Table 4 shows the results for the test data predictions of both the analytical model and the random baseline compared to our ground truth. The results indicate that group joining behavior is more predictable than both group leaving and stance change behavior. This is important, as the random model shows that, as a baseline, this task is very difficult to perform. This is because for group leaving and opinion changes, a person considering a change belongs only to a few groups to leave and holds a few opinions to change. On the other hand, there many groups that are open and available to join for such a person. Still, even for group leaving and opinion changing, prediction quality of the analytical model is substantial when compared to the baseline. Overall, the results demonstrate that the analytical model is very effective at predicting changes. These results also validate maximizing the group membership utility as a process driving group dynamics.

Discussion

Previous theoretical and simulation-based works in computational social sciences and complex networks has pointed to a variety of processes involved in selecting group affiliation by humans. Those include network ties, rates of interaction and time investment, and shared knowledge and opinions2,4,5,7. Yet, empirical validation of these processes and their relevance to explaining and predicting group affiliation and opinion change behavior has been scant. The main reason is a paucity of naturalistic data in which there is a mapping from such behavior to data on beliefs and opinions of group members.
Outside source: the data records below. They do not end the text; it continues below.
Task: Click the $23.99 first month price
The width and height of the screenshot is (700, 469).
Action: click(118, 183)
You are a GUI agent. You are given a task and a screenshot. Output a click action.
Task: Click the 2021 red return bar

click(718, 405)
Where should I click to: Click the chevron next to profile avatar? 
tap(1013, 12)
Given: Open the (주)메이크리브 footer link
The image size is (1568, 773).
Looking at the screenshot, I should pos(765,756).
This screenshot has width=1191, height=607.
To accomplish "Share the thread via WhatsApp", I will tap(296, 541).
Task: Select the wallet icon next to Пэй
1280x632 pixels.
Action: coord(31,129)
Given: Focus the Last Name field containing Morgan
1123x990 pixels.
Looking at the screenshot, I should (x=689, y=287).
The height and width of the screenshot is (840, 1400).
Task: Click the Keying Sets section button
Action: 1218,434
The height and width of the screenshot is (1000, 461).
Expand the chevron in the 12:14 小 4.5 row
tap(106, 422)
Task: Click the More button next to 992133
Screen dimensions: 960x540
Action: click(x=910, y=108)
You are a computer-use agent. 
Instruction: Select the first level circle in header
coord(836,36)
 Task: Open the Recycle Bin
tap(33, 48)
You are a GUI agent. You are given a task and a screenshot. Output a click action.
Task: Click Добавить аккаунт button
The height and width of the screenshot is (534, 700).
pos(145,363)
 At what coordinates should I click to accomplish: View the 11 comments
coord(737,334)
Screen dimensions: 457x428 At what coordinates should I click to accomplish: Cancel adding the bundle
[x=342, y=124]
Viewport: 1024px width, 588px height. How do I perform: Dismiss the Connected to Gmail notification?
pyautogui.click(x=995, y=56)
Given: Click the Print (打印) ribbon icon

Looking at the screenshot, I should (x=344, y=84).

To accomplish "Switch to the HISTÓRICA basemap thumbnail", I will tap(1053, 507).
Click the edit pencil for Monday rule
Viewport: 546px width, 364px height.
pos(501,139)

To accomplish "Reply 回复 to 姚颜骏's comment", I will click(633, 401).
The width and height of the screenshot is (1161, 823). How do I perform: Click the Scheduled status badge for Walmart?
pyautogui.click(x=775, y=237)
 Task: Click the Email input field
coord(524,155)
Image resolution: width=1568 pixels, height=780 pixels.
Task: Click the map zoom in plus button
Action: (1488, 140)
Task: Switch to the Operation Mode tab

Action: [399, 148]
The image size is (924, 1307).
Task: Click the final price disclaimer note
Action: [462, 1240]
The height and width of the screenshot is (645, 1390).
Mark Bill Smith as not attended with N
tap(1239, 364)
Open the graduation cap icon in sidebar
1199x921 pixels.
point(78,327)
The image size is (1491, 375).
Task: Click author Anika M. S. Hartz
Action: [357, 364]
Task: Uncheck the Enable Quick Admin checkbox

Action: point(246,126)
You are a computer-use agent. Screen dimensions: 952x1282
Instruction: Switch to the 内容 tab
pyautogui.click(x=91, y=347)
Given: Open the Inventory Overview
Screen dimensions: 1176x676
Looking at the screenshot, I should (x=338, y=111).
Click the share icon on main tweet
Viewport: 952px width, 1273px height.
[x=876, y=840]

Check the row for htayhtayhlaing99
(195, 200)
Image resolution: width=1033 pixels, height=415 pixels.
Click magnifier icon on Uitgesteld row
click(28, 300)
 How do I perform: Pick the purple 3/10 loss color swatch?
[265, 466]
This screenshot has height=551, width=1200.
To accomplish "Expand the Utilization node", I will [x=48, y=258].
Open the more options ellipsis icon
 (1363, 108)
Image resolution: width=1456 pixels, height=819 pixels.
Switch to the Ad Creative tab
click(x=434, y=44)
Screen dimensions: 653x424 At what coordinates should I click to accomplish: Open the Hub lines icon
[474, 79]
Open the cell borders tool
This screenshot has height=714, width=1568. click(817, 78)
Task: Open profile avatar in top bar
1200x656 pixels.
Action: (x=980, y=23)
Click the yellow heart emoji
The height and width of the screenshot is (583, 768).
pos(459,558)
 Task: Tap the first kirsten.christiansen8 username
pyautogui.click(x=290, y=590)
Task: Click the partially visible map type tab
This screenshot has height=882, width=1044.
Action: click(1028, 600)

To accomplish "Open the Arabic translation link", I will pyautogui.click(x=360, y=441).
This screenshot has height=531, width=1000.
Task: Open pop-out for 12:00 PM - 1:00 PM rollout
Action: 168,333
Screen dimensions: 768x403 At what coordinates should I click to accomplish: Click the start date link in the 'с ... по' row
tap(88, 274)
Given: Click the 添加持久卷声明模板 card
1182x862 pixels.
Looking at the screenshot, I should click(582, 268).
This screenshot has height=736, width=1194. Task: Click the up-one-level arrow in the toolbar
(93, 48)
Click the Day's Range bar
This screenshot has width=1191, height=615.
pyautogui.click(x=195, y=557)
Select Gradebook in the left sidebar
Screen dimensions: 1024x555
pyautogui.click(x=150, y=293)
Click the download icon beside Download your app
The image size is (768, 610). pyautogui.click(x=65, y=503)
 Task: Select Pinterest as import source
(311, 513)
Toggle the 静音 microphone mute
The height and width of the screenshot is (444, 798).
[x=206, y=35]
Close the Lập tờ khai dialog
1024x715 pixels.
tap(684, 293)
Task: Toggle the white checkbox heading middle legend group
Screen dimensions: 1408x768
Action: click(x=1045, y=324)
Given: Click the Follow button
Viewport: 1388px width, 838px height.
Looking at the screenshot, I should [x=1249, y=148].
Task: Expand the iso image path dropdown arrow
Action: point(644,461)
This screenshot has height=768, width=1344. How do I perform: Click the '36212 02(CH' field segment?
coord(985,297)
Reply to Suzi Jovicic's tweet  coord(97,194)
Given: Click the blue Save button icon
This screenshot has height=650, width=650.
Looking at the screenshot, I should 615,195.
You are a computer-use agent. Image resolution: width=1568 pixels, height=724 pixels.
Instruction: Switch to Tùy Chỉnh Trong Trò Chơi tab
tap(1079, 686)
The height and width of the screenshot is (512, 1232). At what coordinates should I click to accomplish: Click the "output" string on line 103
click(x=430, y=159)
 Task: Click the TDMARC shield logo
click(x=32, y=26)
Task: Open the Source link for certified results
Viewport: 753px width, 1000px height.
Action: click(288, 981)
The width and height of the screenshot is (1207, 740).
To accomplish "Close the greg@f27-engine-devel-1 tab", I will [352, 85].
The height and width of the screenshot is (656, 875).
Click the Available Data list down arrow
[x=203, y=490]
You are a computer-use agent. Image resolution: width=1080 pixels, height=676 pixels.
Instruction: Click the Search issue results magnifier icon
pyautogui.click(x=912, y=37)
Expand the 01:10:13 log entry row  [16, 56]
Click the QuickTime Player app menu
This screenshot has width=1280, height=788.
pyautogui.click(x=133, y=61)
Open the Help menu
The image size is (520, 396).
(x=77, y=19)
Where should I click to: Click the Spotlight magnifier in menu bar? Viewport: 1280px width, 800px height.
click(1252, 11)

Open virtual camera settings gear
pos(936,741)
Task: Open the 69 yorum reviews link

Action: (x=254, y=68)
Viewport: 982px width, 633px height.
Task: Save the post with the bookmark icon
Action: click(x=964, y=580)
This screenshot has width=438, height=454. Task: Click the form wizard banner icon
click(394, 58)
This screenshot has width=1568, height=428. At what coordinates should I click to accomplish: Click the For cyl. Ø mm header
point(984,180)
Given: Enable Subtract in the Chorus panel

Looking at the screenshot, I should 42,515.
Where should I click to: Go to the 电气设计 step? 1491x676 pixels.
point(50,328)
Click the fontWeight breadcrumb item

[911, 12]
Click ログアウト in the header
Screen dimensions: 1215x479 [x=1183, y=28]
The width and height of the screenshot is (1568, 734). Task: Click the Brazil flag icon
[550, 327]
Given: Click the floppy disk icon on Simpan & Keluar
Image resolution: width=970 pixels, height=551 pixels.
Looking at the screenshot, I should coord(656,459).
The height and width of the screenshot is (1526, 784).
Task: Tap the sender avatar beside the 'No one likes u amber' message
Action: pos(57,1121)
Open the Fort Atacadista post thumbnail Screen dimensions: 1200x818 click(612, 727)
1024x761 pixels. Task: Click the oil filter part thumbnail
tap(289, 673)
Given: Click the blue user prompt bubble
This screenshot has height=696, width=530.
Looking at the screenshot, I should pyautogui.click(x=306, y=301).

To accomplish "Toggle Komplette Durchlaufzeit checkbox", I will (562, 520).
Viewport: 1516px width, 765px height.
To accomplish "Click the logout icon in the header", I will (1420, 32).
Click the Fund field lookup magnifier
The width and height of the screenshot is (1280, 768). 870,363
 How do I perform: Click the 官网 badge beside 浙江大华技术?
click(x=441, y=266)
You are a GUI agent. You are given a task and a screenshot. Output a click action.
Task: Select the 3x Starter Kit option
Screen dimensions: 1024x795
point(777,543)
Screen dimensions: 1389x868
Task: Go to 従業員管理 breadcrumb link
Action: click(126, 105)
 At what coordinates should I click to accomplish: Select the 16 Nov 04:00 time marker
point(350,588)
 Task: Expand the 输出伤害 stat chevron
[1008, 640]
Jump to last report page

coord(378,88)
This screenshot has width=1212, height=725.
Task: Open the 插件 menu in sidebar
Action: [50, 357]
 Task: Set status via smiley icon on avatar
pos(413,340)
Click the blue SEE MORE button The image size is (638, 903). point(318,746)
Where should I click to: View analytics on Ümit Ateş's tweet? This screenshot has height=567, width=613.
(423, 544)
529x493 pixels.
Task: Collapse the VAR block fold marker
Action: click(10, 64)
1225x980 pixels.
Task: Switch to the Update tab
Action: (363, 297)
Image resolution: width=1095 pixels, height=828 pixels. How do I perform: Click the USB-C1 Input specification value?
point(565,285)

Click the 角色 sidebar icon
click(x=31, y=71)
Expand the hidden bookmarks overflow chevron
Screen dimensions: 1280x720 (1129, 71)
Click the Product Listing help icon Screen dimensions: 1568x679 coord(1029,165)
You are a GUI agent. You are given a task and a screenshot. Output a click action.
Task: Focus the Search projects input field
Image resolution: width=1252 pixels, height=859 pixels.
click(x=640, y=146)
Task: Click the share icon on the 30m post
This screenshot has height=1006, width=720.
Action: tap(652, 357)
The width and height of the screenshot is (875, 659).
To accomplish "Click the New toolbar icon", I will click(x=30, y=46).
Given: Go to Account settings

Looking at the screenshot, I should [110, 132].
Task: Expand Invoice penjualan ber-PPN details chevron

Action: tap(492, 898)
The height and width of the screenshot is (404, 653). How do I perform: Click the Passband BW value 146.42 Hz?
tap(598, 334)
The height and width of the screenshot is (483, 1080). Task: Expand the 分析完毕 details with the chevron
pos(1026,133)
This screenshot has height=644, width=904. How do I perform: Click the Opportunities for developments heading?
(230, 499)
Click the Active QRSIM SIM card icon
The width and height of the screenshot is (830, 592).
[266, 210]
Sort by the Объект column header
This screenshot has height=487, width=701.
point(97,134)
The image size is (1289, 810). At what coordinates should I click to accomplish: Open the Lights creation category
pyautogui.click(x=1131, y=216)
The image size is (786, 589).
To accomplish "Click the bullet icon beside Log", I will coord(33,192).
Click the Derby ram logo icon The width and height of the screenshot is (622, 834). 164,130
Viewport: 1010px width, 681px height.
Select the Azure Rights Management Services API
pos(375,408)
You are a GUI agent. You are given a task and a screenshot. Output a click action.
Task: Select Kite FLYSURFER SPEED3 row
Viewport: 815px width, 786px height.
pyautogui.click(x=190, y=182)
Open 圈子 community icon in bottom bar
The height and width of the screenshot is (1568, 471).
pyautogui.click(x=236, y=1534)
In this paper, we are using the NetSense study dataset, which is unique in containing longitudinal information about communications, locations, and opinions for randomly selected students from the University of Notre Dame geographically diverse student body. We detected in this data 436 groups and their evolution across four semesters of activities. The data captures a large representative sample of social group dynamics within the context of college life. We observe that groups slowly transition toward ingroup stance homogeneity. Moreover, we find that the frequencies of group changes by individuals strongly depend on popularity of their stances. We use these empirical observations to formulate and validate our hypothesis about the group evolution.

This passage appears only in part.